GPU arch

In the first two blogs of this series I introduced the frame-level pipelining [The Mali GPU: An Abstract Machine, Part 1 - Frame Pipelining] and tile based rendering architecture [The Mali GPU: An Abstract Machine, Part 2 - Tile-based Rendering] used by the Mali GPUs, aiming to develop a mental model which developers can use to explain the behavior of the graphics stack when optimizing the performance of their applications.

In this blog I will finish the construction of this abstract machine, forming the final component: the Mali GPU itself.  This blog assumes you have read the first two parts in the series, so I would recommend starting with those if you have not read them already.

GPU Architecture

The "Midgard" family of Mali GPUs  (the Mali-T600 and Mali-T700 series) use a unified shader core architecture, meaning that only a single type of shader core exists in the design. This single core can execute all types of programmable shader code, including vertex shaders, fragment shaders, and compute kernels.

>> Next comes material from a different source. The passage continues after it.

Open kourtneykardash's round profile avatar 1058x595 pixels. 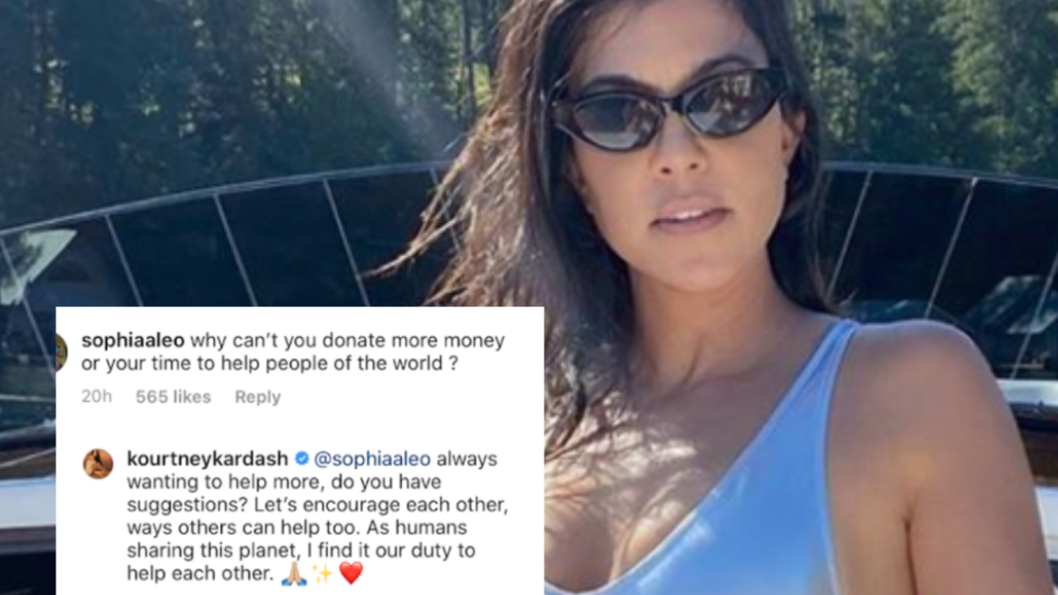98,464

The exact number of shader cores present in a particular silicon chip varies; our silicon partners can choose how many shader cores they implement based on their performance needs and silicon area constraints. The Mali-T760 GPU can scale from a single core for low-end devices all the way up to 16 cores for the highest performance designs, but between 4 and 8 cores are the most common implementations.

The graphics work for the GPU is queued in a pair of queues, one for vertex/tiling workloads and one for fragment workloads, with all work for one render target being submitted as a single submission into each queue. Workloads from both queues can be processed by the GPU at the same time, so vertex processing and fragment processing for different render targets can be running in parallel (see the first blog for more details on this pipelining methodology). The workload for a single render target is broken into smaller pieces and distributed across all of the shader cores in the GPU, or in the case of tiling workloads (see the second blog in this series for an overview of tiling) a fixed function tiling unit.

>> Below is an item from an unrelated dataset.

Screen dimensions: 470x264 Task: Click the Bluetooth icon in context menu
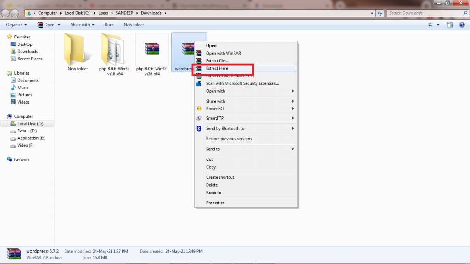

The shader cores in the system share a level 2 cache to improve performance, and to reduce memory bandwidth caused by repeated data fetches. Like the number of cores, the size of the L2 is configurable by our silicon partners, but is typically in the range of 32-64KB per shader core in the GPU depending on how much silicon area is available. The number and bus width of the memory ports this cache has to external memory is configurable, again allowing our partners to tune the implementation to meet their performance, power, and area needs. In general we aim to be able to write one 32-bit pixel per core per clock, so it would be reasonable to expect an 8-core design to have a total of 256-bits of memory bandwidth (for both read and write) per clock cycle.

Mali GPU Shader Core

The Mali shader core is structured as a number of fixed-function hardware blocks wrapped around a programmable "tripipe" execution core. The fixed function units perform the setup for a shader operation - such as rasterizing triangles or performing depth testing - or handling the post-shader activities - such as blending, or writing back a whole tile's worth of data at the end of rendering. The tripipe itself is the programmable part responsible for the execution of shader programs.

The Tripipe

There are three classes of execution pipeline in the tripipe design: one handling arithmetic operations, one handling memory load/store and varying access, and one handling texture access. There is one load/store and one texture pipe per shader core, but the number of arithmetic pipelines can vary depending on which GPU you are using; most silicon shipping today will have two arithmetic pipelines, but GPU variants with up to four pipelines are also available.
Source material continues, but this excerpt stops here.